九鬼は、我が国でも最も早い時期の実存主義者ということになる。しかし、九鬼が学んだ西洋の実存主義者たちは、自殺についてあまり積極的には論じていない。これには、やはり自殺を禁忌としたキリスト教の伝統の影響があるような気がする。それに対して、九鬼が「人生観」の中で自殺について積極的かつ肯定的に論じたことは、やはり日本人的な生死観に影響されたところがあるように思われる。自殺の中で特に「情死」を取り上げていることも、江戸期の日本文学の脈絡によるところがあるだろう。

九鬼は、人生観(=世界観)の問題として、次の3点を挙げる。

(1)霊魂不滅(死)
(2)意志自由(実存性)
(3)神(共同的世界内存在)

九鬼は第一の問題に関連して「私自身は来世の存在を信じない」と言い、自殺について論じる。
自殺という行為に、冒涜すべからぬ厳粛性を認める。しかも、その厳粛性は「自暴自棄の自殺」や「責任逃避の自殺」にもあるのだと言う。これは、かなり積極的な自殺論だ。

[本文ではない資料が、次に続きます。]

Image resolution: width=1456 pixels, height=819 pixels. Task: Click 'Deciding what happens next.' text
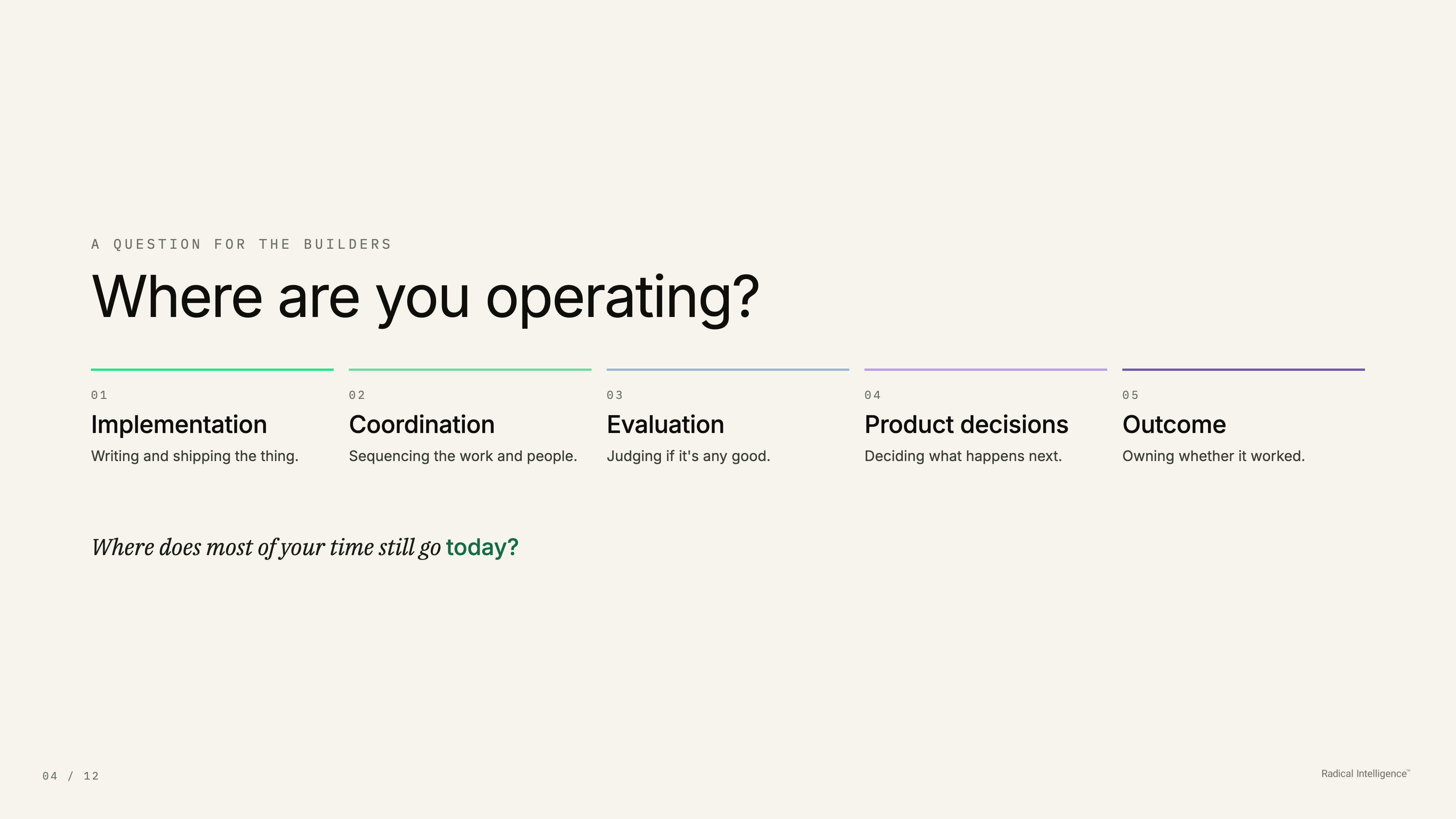click(963, 456)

九鬼のロジックは、この自殺の「厳粛性」を擁護したいがために、「来世」や「霊魂不滅」までも否定しているように読める。しかし、これはロジックとしては本末転倒であろう。自殺用語は価値観の問題であり、来世や霊魂不滅は事実(認識)問題だ。前者から後者を導くことは、論理として認められるだろうか。

しかし、こうした本末転倒も含めて、九鬼の論理は面白いと思う。